“2014 was the planet’s warmest year on record,” President Obama proclaimed in his State of the Union speech. Obama cited the separate findings of two federal agencies, NASA and NOAA, which announced Jan. 16 that, “The Year 2014 ranks as the warmest since 1880.” To Obama, the record-breaking year is evidence Congress and the American people should rally round EPA’s greenhouse gas regulations.
When will the spinning end?
As is well-known, surface station records have many gaps (both spatial and temporal) and many quality-control issues. Moreover, they do not measure temperature in the troposphere – a more reliable indicator of atmospheric heat content and the greenhouse effect.

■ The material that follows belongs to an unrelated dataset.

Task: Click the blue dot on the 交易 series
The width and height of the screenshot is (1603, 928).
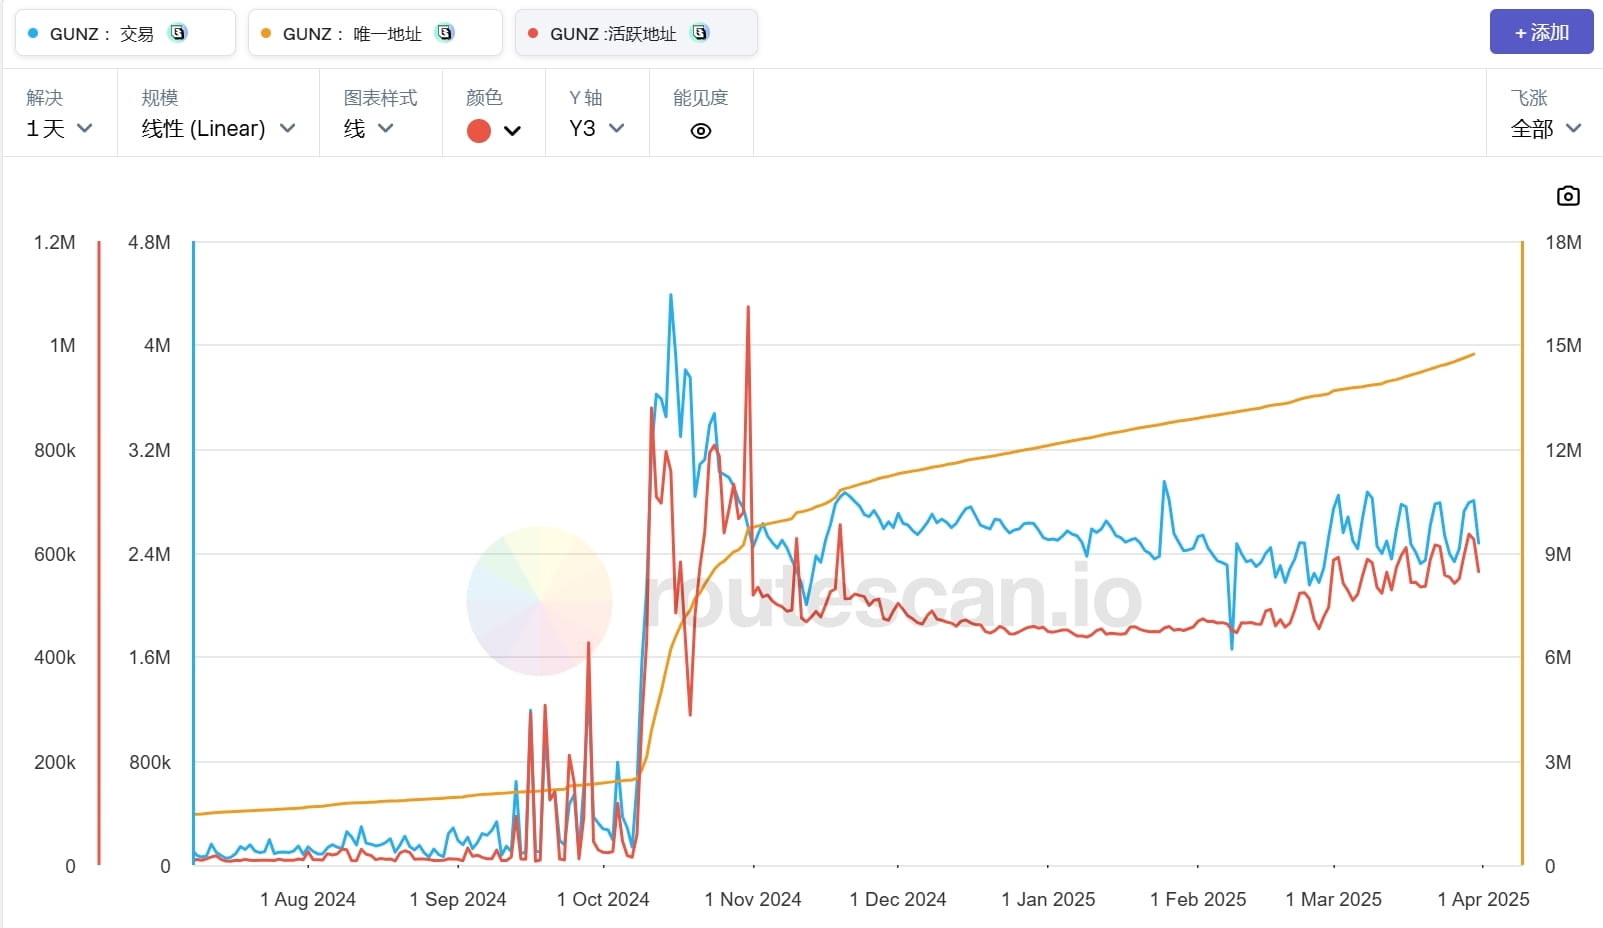Action: pos(33,34)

According to NOAA, the 2014 temperature in the troposphere was the third highest in the 1979-2014 record, as analyzed by the University of Alabama Huntsville (UAH) satellite program, and the sixth highest on record, as analyzed by the Remote Sensing Systems (RSS) satellite program.

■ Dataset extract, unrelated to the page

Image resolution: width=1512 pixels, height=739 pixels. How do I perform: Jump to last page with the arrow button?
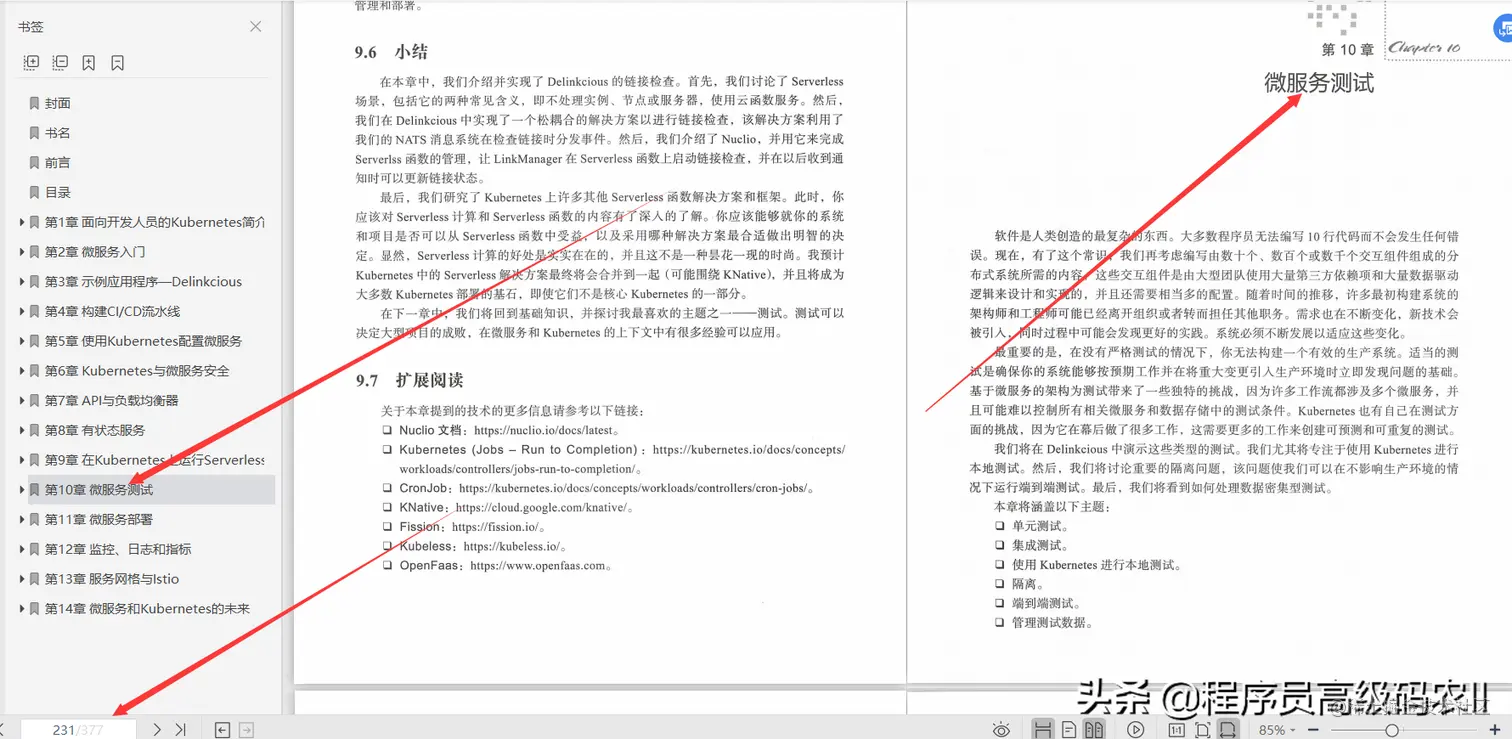[x=181, y=729]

So why don’t the agencies’ press releases proclaim 2014 the third or sixth warmest year? Or just say that it was one of the warmest in the instrumental record? Perhaps because “warmest on record” feeds the sense of crisis, which helps feed agency budgets. Notice the self-promotional aspect of NASA’s press release: “The observed long-term warming trend and the ranking of 2014 as the warmest year on record reinforces the importance for NASA to study Earth as a complete system, and particularly to understand the role and impacts of human activity.”